CÉCILE MAROTTE,
HERVÉ RAKOTO RAZAFIMBAHINY : […]
Ce livre est le résultat
d' une recherche effectuée en Haïti, portant sur
la problématique des Droits de l'Homme et plus spécifiquement
sur les violations des Droits de l'Homme et les conséquences
au plan de la santé mentale qui peuvent en découler.
Le choix de la période
1991-1994, qui fait suite au coup d'État du 30 septembre
1991 à Port-au-Prince, correspond en Haïti à
une période spécifique de répression. Face
à l'ampleur des violences et des désastres commis
et constatés, deux professionnels de la santé,
l'un au plan médical, l'autre au plan de la psycho-pathologie
dans une optique ethnopsychiatrique, furent confrontés
à la nécessité de porter l'éclairage
sur l'articulation Droits de l'homme/santé. Les séquelles
qui découlent des violations des Droits de l'homme sont
gravissimes, tant au plan physique qu'au plan pyschologique.

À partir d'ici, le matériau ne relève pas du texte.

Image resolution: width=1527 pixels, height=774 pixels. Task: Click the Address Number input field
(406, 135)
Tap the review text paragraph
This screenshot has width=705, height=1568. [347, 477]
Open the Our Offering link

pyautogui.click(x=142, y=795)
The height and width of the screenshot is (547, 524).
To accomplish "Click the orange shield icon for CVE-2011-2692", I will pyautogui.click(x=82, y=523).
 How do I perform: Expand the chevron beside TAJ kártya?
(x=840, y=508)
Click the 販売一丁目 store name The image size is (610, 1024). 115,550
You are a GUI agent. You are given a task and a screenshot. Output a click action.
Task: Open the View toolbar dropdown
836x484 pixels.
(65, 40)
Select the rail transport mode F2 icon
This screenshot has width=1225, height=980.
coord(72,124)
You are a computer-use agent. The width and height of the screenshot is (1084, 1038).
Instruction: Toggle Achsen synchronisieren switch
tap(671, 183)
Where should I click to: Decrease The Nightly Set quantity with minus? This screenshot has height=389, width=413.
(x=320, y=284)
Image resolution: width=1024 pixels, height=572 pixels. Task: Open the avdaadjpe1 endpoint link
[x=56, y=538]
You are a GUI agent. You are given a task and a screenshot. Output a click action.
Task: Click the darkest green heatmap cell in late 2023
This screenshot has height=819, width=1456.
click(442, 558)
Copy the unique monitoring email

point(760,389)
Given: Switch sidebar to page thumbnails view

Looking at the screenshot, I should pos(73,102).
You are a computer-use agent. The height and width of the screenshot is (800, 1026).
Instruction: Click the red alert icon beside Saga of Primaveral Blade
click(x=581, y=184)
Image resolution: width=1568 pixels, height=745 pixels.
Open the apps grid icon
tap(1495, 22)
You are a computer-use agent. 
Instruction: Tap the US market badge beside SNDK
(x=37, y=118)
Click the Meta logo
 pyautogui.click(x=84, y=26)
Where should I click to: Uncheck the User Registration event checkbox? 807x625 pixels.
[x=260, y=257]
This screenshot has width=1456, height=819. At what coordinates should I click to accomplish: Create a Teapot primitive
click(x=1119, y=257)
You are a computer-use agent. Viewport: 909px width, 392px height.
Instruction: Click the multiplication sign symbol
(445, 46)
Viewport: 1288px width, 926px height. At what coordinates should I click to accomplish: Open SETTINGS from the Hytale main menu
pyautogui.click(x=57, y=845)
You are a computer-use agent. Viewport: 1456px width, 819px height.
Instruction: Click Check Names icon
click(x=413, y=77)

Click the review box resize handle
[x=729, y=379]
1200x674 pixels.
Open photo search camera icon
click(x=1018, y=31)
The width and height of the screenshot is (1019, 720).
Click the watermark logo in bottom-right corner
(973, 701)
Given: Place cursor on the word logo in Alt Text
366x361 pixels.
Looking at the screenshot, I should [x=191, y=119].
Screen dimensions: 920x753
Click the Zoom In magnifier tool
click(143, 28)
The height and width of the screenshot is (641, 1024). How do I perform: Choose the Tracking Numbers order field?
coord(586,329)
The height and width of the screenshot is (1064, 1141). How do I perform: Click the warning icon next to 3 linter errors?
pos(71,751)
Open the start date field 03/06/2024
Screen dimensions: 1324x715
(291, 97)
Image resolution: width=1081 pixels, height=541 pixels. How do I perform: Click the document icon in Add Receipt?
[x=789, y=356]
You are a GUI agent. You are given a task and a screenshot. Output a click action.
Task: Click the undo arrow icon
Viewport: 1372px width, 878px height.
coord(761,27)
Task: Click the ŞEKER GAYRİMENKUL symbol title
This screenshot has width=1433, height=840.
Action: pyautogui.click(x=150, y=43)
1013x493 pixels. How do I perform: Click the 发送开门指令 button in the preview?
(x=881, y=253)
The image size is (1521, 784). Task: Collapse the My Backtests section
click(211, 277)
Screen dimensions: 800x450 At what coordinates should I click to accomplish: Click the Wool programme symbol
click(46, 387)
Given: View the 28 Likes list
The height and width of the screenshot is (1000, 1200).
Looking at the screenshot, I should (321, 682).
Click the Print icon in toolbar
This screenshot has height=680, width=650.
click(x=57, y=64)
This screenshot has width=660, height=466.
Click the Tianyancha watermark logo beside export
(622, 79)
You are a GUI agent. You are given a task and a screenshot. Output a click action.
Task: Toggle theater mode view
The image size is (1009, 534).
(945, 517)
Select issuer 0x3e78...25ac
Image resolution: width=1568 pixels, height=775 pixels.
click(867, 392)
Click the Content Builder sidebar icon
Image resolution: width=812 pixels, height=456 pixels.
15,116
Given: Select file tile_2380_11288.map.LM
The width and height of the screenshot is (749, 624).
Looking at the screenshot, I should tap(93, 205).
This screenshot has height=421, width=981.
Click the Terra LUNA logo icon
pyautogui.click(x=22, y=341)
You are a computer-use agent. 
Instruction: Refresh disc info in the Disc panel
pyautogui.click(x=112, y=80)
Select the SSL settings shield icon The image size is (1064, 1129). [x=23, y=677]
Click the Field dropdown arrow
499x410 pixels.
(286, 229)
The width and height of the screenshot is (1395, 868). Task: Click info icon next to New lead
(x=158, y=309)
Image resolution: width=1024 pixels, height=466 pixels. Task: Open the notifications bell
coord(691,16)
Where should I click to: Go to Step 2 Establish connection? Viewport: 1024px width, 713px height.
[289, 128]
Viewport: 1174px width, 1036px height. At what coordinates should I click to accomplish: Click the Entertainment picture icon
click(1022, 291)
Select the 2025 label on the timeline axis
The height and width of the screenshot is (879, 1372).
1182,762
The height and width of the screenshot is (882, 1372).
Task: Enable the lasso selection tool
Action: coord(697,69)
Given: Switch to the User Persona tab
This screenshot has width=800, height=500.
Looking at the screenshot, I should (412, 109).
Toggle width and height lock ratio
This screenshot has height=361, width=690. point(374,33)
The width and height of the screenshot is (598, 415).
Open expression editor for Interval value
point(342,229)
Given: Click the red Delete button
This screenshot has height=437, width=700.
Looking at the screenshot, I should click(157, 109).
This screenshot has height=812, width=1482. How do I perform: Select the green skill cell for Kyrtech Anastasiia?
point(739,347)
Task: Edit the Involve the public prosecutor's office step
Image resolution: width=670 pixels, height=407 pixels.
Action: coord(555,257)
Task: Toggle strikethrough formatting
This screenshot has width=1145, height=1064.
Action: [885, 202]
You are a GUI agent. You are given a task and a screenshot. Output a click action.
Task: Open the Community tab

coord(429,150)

En outre, la violence qui accompagne toute situation de survie
est endémique en Haïti, et se répercute sur
les rapports sociaux en les malmenant continuellement. Le constat
de cette violence constante a remis en question la notion de
victime et a permis de l'approfondir.
Mais ce travail se veut surtout
une réflexion sur la mémoire, sur l'exigence faite
à une société d'oublier — de faire
comme si elle oubliait — afin de survivre, alors que son
passé même la porte à garder toujours présent
le souvenir de son indépendance. Cette réflexion
sur la mémoire s'est aiguisée sur le deuil et le
travail de deuil autour duquel il est presque devenu classique
de mettre en valeur les aspects paradoxaux d'une réalité
disparue dont il convient d'endiguer la reviviscence plus ou
moins tenace. La mémoire semble s'enliser et se perdre
à travers des méandres où les logiques rationnelles
classiques s'arrachent les cheveux ! Le passé ne
semble pas produire de leçons à proprement parler,
mais il continue de hanter l'identité des Haïtiens
au plan collectif comme au plan individuel.
[…]
L'homme haïtien n'a pas
disparu, et l'on demeure parfois saisi devant l'aspect coriace
de sa capacité à résister, à être
debout, en dépit des exactions subies.
Mais le prix à payer est
exorbitant en vies humaines comme en modifications tragiques
des destinées : c'est à ce titre que la réflexion
s'impose et c'est à ce titre que nous l'avons amorcée.